What to do → Starting at the line that holds "Task: Show captions with the CC icon" and stopping at the line that holds "The width and height of the screenshot is (914, 685).", restate the records below word for word, with both of those lines included.
________________________________________
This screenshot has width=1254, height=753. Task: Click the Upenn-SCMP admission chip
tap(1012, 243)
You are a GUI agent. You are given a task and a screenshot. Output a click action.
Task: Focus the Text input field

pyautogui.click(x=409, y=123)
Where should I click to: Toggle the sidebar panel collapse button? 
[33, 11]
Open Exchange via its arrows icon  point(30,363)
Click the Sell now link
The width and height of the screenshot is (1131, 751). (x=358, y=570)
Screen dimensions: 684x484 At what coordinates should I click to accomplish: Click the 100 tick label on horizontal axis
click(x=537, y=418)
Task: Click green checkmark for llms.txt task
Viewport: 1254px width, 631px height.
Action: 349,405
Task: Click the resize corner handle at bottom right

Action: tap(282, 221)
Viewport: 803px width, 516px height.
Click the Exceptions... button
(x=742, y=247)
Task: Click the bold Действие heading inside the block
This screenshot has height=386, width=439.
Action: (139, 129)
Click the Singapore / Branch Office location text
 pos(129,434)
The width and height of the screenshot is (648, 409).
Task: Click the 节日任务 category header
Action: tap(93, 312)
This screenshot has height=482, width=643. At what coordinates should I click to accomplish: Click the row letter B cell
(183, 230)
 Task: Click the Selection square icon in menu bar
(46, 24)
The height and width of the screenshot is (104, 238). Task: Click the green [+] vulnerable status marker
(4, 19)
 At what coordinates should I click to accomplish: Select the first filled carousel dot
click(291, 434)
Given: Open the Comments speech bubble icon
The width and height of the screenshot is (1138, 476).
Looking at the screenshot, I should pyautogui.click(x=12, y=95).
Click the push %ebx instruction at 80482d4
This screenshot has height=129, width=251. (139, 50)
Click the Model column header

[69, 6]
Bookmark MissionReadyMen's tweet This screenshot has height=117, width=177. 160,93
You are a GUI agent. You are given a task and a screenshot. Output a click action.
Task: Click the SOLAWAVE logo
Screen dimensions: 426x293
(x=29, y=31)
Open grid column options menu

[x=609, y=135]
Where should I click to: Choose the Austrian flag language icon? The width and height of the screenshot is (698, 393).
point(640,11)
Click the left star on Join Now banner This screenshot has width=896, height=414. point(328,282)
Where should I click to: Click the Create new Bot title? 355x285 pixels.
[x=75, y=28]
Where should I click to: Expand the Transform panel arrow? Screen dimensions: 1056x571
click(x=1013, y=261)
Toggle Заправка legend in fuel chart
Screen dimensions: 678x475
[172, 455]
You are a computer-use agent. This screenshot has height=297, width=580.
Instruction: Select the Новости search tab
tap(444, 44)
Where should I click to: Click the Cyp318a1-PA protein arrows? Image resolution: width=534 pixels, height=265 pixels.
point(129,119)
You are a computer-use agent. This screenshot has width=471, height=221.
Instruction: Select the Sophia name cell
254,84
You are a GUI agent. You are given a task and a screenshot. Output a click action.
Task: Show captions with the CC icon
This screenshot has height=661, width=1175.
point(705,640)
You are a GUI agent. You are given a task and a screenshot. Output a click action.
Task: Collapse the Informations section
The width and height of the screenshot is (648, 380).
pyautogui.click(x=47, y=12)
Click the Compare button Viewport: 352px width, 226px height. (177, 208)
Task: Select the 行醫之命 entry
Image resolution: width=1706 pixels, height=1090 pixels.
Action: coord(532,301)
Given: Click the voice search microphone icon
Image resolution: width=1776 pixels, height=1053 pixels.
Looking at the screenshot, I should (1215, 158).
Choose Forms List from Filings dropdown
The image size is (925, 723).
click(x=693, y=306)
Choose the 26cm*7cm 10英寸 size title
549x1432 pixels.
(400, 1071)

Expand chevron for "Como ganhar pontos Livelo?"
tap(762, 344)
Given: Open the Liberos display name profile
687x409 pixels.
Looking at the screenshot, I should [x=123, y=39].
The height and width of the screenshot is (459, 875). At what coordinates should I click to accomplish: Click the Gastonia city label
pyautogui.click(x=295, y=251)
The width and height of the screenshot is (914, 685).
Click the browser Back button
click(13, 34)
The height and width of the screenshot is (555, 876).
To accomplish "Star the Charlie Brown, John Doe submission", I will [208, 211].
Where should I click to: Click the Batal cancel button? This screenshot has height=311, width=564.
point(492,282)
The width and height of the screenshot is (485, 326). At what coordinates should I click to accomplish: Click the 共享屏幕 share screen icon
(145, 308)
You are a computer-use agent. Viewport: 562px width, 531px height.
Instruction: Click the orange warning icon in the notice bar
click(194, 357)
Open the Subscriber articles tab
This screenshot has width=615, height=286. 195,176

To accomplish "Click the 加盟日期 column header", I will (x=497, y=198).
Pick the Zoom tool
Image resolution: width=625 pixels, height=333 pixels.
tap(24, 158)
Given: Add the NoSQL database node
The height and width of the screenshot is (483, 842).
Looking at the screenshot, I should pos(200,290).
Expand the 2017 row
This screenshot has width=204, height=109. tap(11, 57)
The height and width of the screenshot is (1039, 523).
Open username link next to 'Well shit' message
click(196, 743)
________________________________________
Expected answer →
Task: Show captions with the CC icon
This screenshot has height=661, width=1175.
point(705,640)
You are a GUI agent. You are given a task and a screenshot. Output a click action.
Task: Collapse the Informations section
The width and height of the screenshot is (648, 380).
pyautogui.click(x=47, y=12)
Click the Compare button Viewport: 352px width, 226px height. (177, 208)
Task: Select the 行醫之命 entry
Image resolution: width=1706 pixels, height=1090 pixels.
Action: coord(532,301)
Given: Click the voice search microphone icon
Image resolution: width=1776 pixels, height=1053 pixels.
Looking at the screenshot, I should (1215, 158).
Choose Forms List from Filings dropdown
The image size is (925, 723).
click(x=693, y=306)
Choose the 26cm*7cm 10英寸 size title
549x1432 pixels.
(400, 1071)

Expand chevron for "Como ganhar pontos Livelo?"
tap(762, 344)
Given: Open the Liberos display name profile
687x409 pixels.
Looking at the screenshot, I should [x=123, y=39].
The height and width of the screenshot is (459, 875). At what coordinates should I click to accomplish: Click the Gastonia city label
pyautogui.click(x=295, y=251)
The width and height of the screenshot is (914, 685).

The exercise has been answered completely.